··· RECORDS FOR THE TASK ···

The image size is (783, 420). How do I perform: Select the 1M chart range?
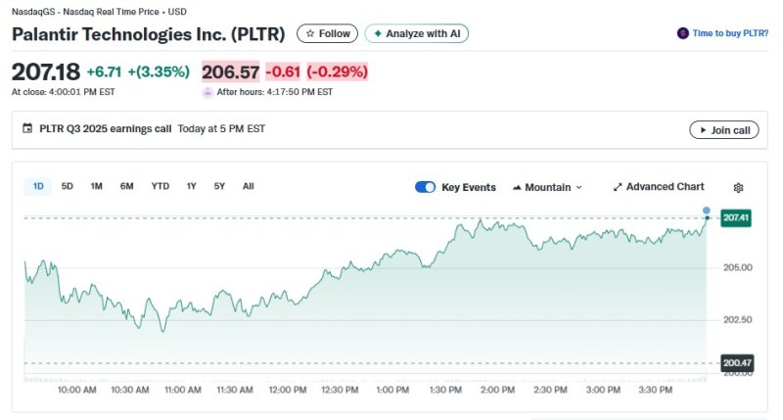click(x=97, y=186)
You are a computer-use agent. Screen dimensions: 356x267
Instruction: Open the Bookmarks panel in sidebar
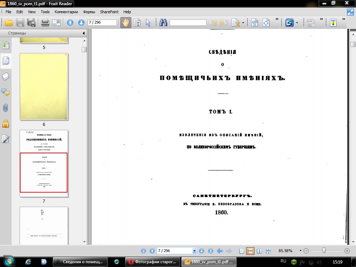point(6,45)
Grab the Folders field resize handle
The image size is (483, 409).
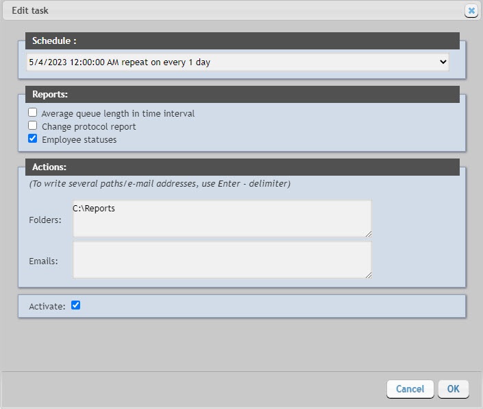pyautogui.click(x=368, y=233)
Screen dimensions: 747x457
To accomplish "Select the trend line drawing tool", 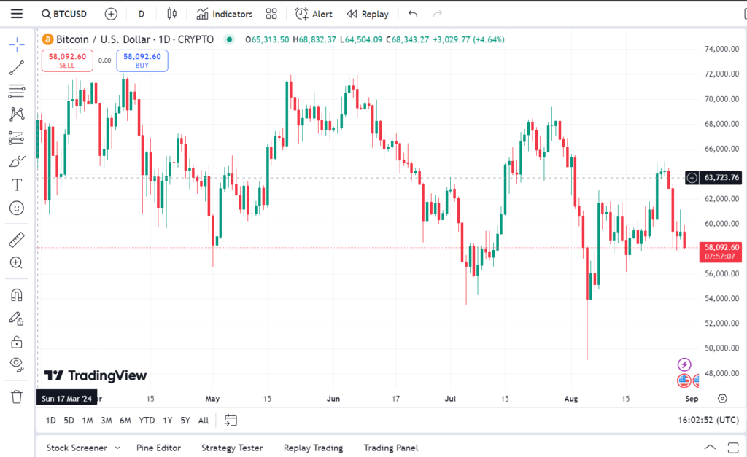I will click(17, 68).
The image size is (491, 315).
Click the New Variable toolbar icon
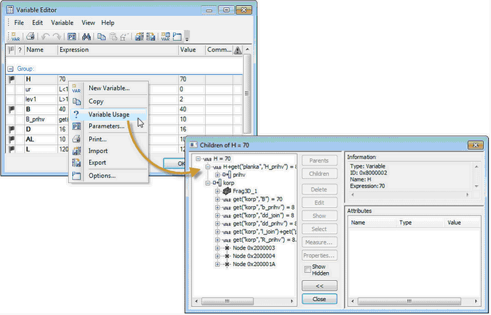click(15, 36)
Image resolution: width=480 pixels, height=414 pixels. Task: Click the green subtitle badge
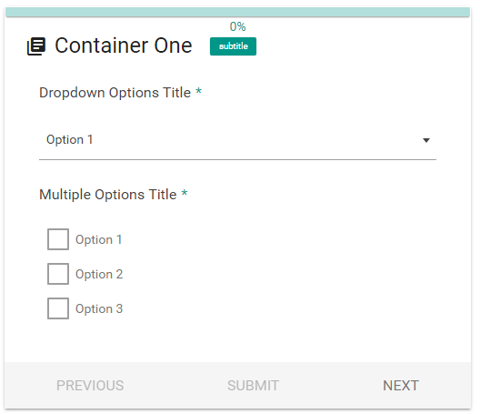[x=233, y=46]
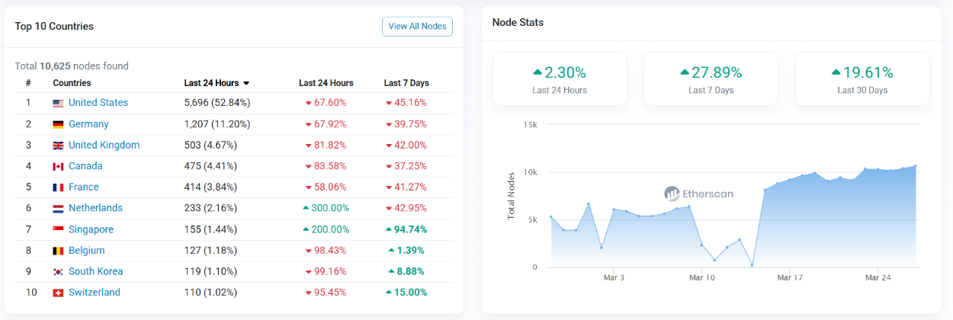Click the South Korea flag icon
This screenshot has width=953, height=320.
[58, 272]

···

WORK INSTRUCTION: A single number is the whole answer here: the number of lines in the data that include "dimensions".

EXPECTED ANSWER: 2